All Children - All Families: LGBTQ-Inclusive Parent Preparation Training

The All Children - All Families Benchmarks of LGBTQ Inclusion focus on two key components of LGBTQ-inclusive parent preparation training: 1) ensure trainers have the expertise to welcome LGBTQ foster adoptive parents and 2) adequately preparing all resource parents to be LGBTQ affirming is reviewing and updating parent preparation training activities to ensure LGBTQ inclusion.

All parent preparation training delivered by or required by agencies should be inclusive of both LGBTQ parents that may be in the room and content specific to the needs of LGBTQ youth in care (as applicable to the work of your agency. All agencies, even if they do not provide placement services, must provide LGBTQ-inclusive and supportive information or services to the families they serve.

How to Ensure Trainer Expertise

It’s imperative that all trainers be skilled in creating a safe and affirming atmosphere for LGBTQ prospective parents and discuss content specific to LGBTQ youth in care. Trainers should receive guidance that includes:

  • The agency’s relevant policies and mission statements re: LGBTQ inclusion and non-discrimination.
  • Tips for creating an LGBTQ-friendly environment.
  • Instructions for how to address any direct or indirect homo/bi/transphobic remarks that come up in the class. This includes setting the expectation that any negative remarks should not go unaddressed and the person making the remarks should be held accountable.
  • Information for the trainer on how to best support families targeted by negative remarks.

LGBTQ-Inclusive Content

Training should meet the following goals:

  • Be inclusive of LGBTQ-headed families as examples of families your agency works with throughout the training. This may also include:
    • Information on relevant laws affecting LGBTQ foster and adoptive parents
    • LGBTQ community references and family groups for social/community connection
    • Matching LGBTQ families with staff who have proven experience working with LGBTQ families
  • Discuss LGBTQ youth specifically when covering the diverse population of youth represented in foster care
  • Educate prospective resource parents on the importance of LGBTQ affirming behaviors, the harm that rejection causes, and concrete examples of how to support and affirm LGBTQ youth in their homes. Note that not all children and youth feel safe disclosing their sexual orientation, gender identity or gender expression (SOGIE) or they may not even be aware of their SOGIE at the time of placement.

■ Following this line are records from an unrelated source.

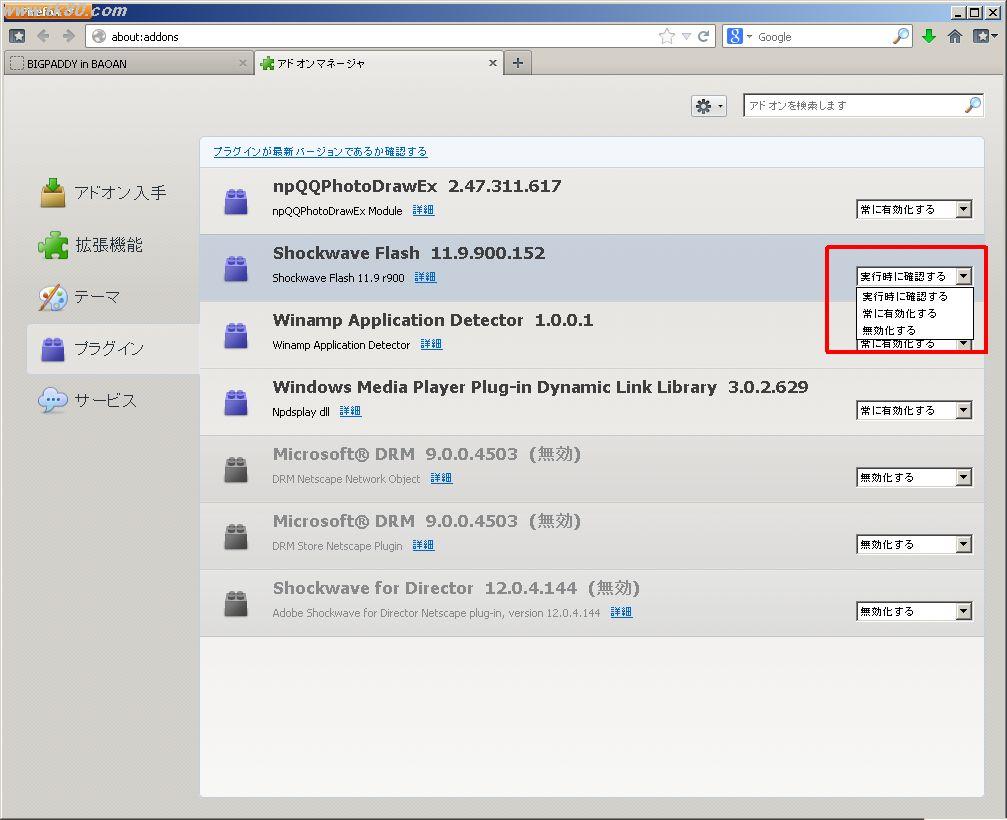This screenshot has width=1007, height=820.
Task: Click the bookmark star in URL bar
Action: pos(667,36)
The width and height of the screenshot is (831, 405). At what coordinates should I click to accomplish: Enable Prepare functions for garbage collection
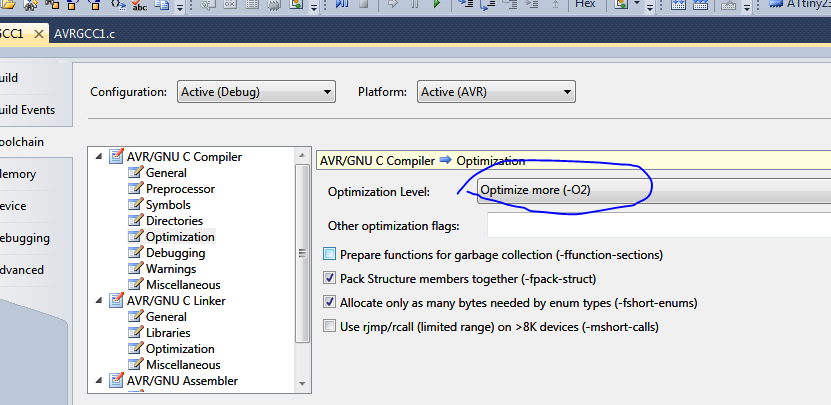coord(330,255)
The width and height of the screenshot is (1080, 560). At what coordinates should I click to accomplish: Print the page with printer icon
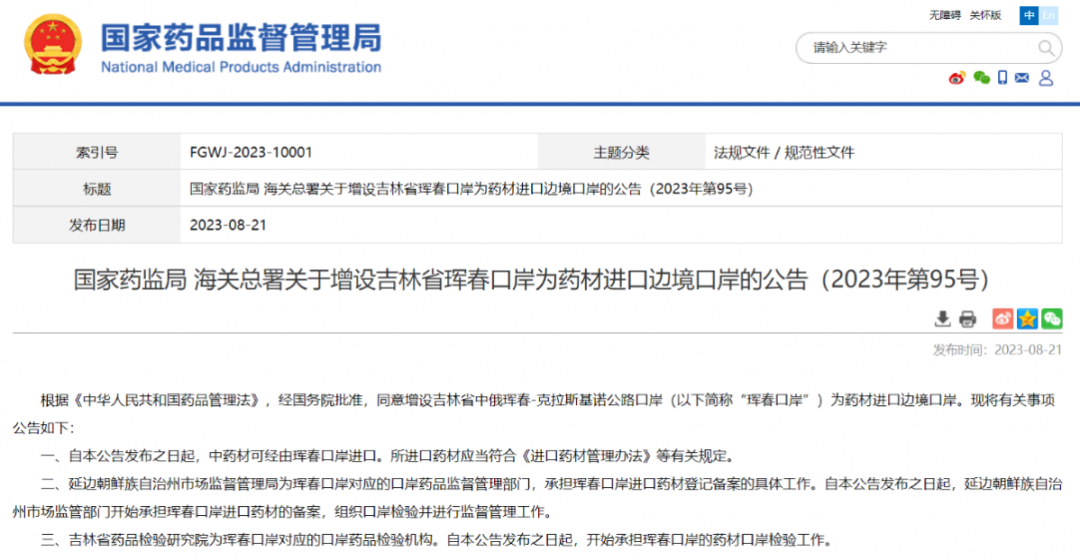[x=967, y=319]
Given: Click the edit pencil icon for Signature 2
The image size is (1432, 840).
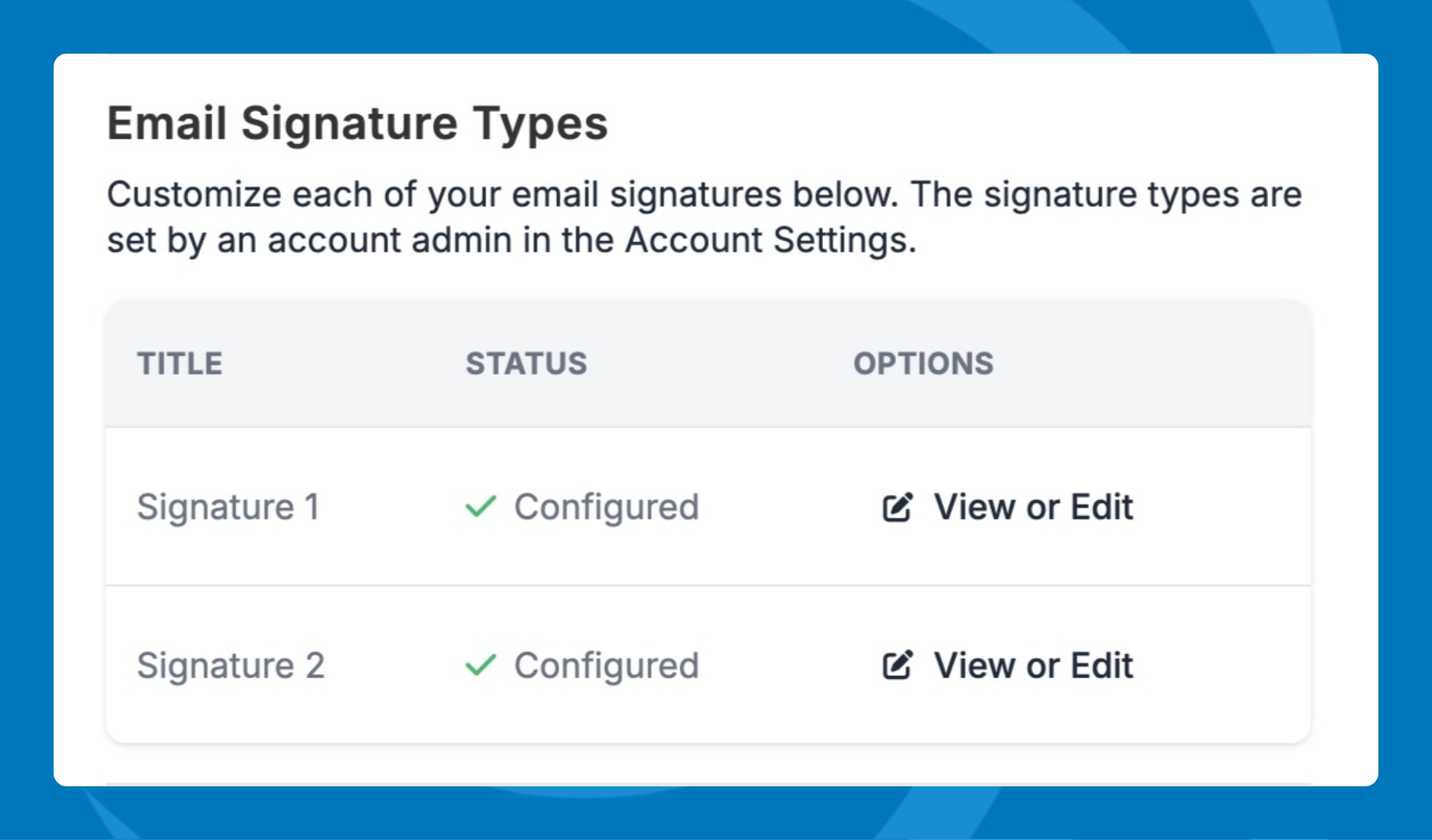Looking at the screenshot, I should (897, 665).
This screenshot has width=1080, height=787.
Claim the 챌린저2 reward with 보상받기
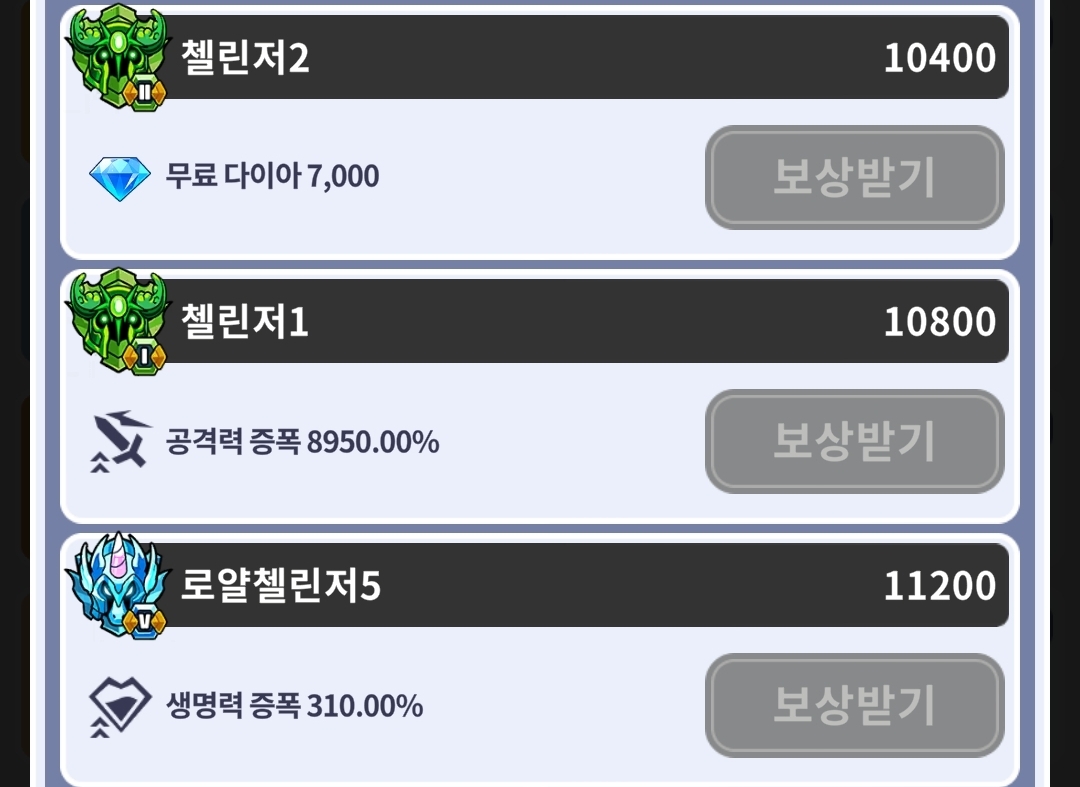tap(854, 177)
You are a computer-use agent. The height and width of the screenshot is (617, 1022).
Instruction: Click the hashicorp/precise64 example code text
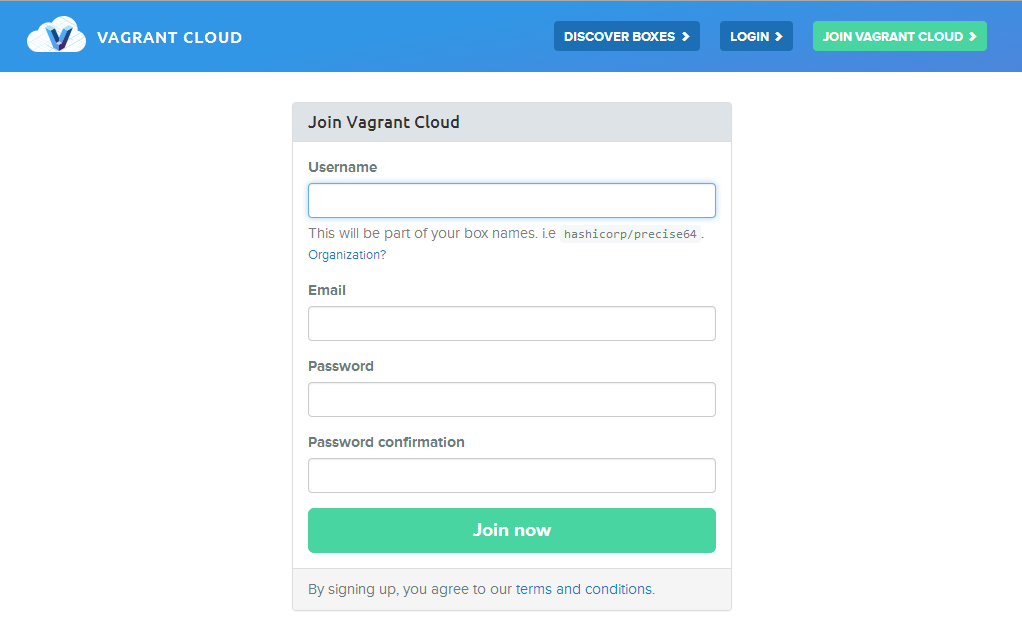pos(630,234)
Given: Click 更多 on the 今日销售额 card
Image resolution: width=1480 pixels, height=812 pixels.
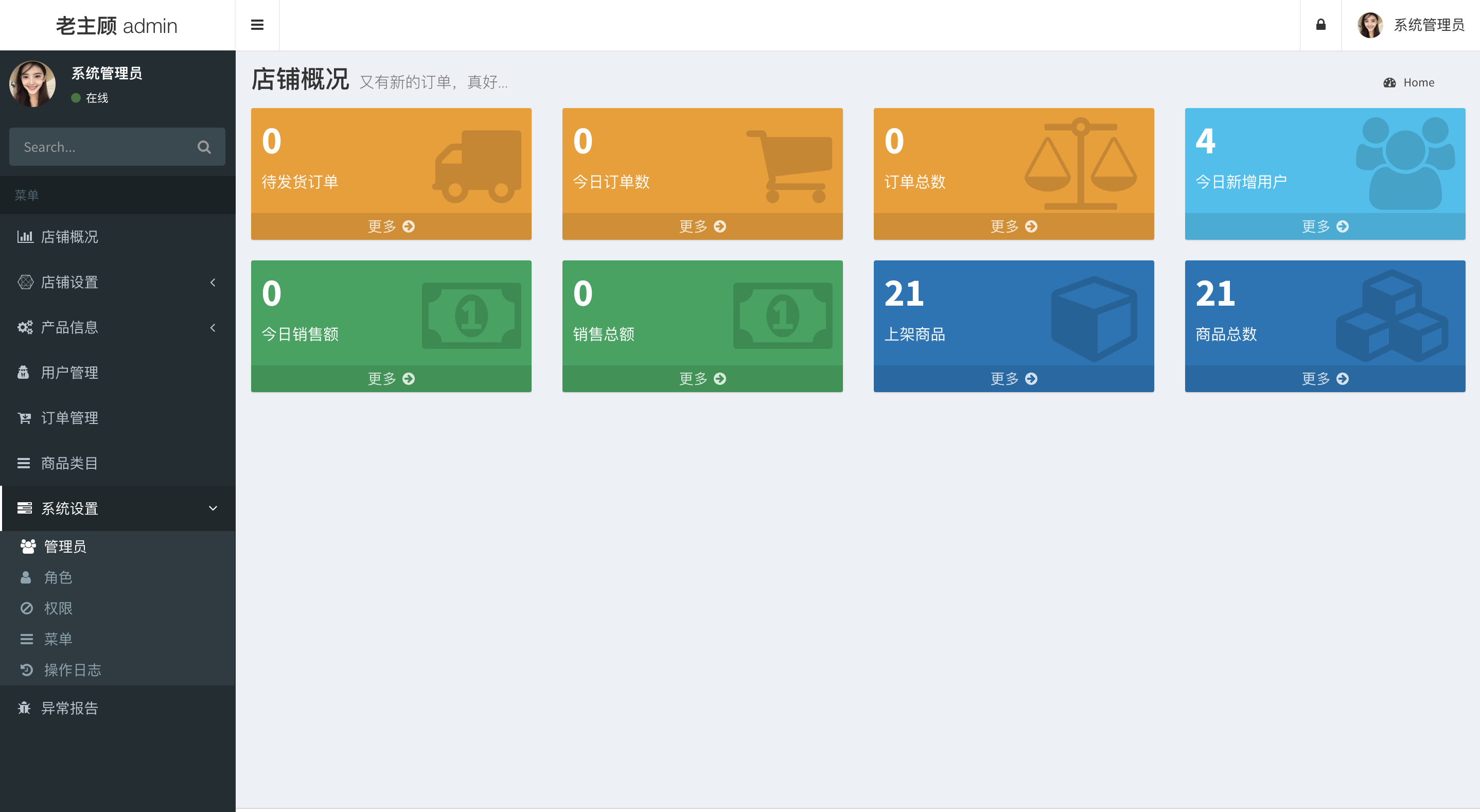Looking at the screenshot, I should pos(391,379).
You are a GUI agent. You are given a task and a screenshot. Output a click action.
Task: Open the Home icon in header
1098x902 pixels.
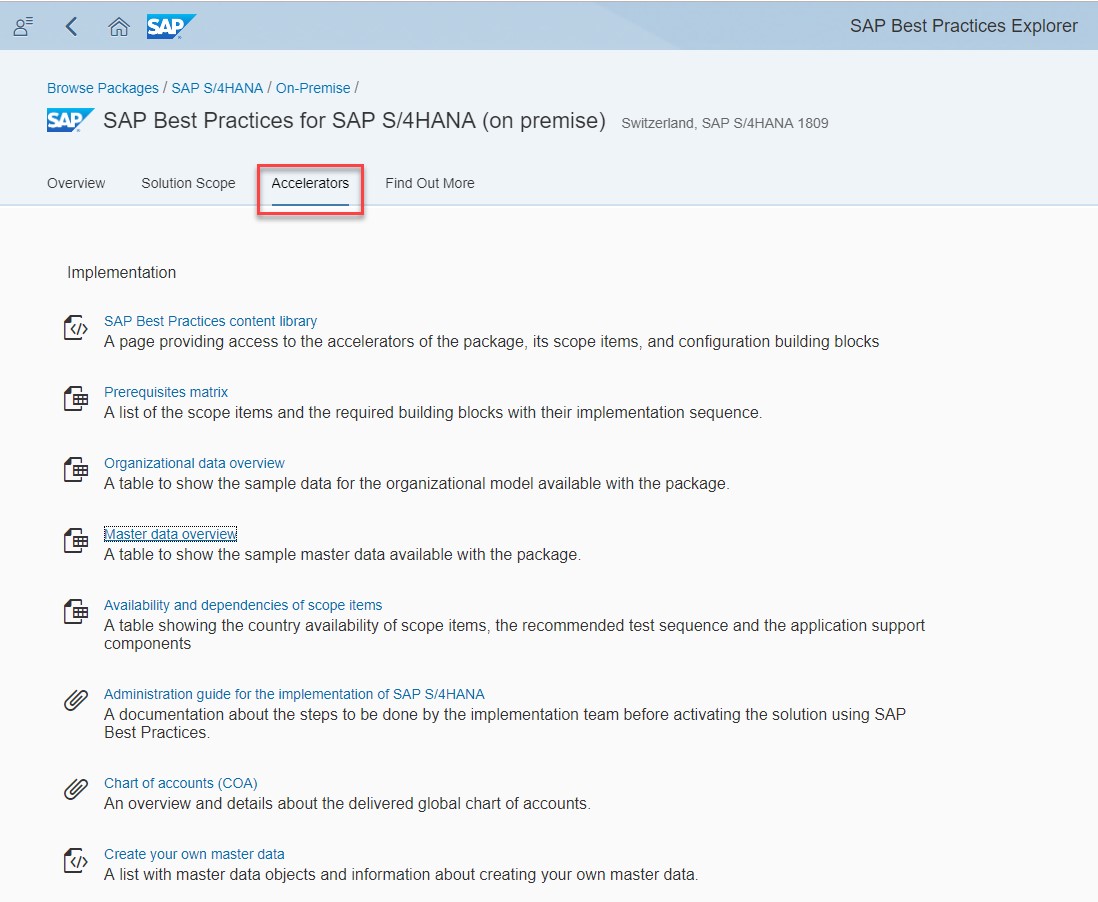point(119,27)
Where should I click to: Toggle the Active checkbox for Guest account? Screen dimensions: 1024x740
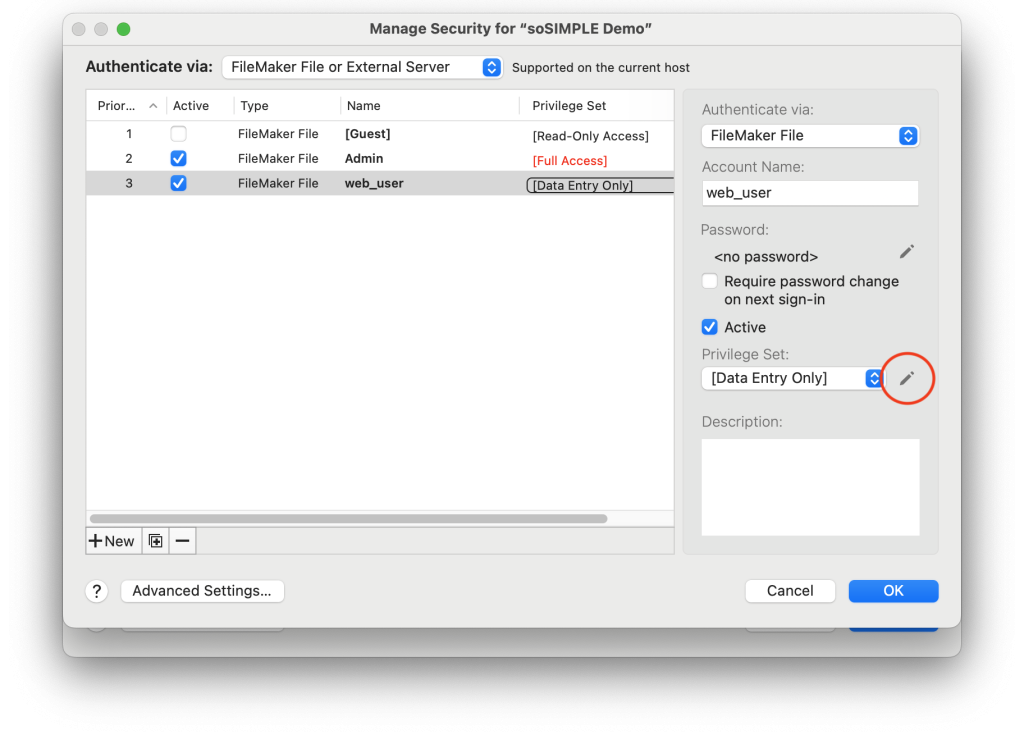pyautogui.click(x=178, y=134)
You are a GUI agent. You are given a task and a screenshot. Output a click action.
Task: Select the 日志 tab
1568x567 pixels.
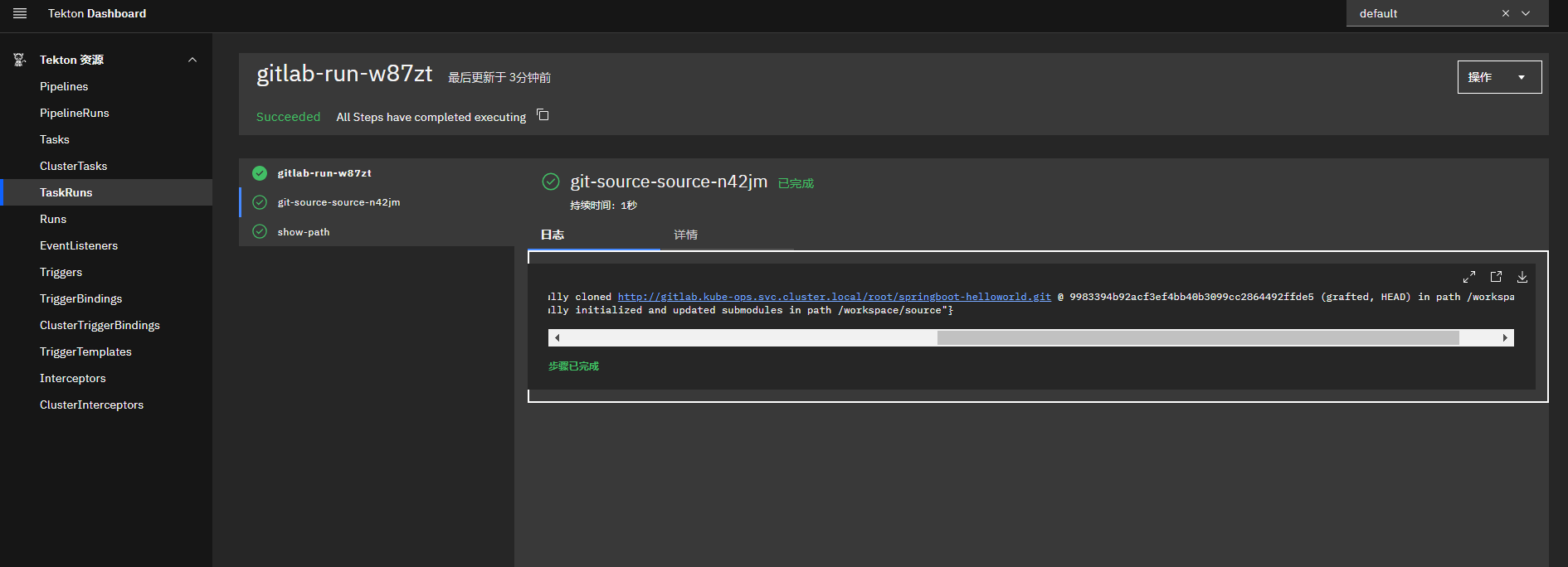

Therefore, it is possible that any child or youth that a parent adopts or fosters, could ultimately “come out” one day.
  • Provide opportunities to practice using LGBTQ-inclusive language and build skills for talking about sexual orientation, gender identity and expression comfortably
  • Include images, exercises, and examples that are representative of the full diversity of the LGBTQ community (i.e. race, socioeconomic status, ethnicity, physical ability, etc.)

Examples of LGBTQ-inclusive content to include:

  • Sample exercises that use LGBTQ families as the focus.
  • Sample exercises that use LGBTQ youth in care as the focus.
  • Stories that share the experiences of LGBTQ youth in care.
  • Stories that share the experiences of LGBTQ families.
  • Instructions for organizing an LGBTQ parent panel.

Additional Best Practices

  • Consider organizing an LGBTQ foster/adoptive parent panel to be included in the parent preparation training.
  • If your agency uses one of the common parent preparation programs such as Model Approach to Partnerships in Parenting (MAPP) and Parent Resources for Information, Development, and Education (PRIDE), you can alter the language and exercises to include LGBTQ families and youth.
  • If you outsource the parent training, check in with the trainers to ensure that they have a policy of inclusion and are prepared to provide LGBTQ inclusive training.
  • Be mindful not to conflate sexual orientation, gender identity and gender expression. Examples, images, and exercises should reflect lesbian, gay, bisexual, transgender, and queer families (rather than only lesbian and gay families).
  • Pay special attention to where you place LGBTQ-inclusive content. It should not be limited to just one slide or one particular section of the presentation. Look for opportunities to be LGBTQ-inclusive throughout the presentation such as when discussing adoption/foster care statistics or other types of prospective families like trans-racial families.
  • Consider using videos as an effective medium to share LGBTQ-inclusive stories during training sessions.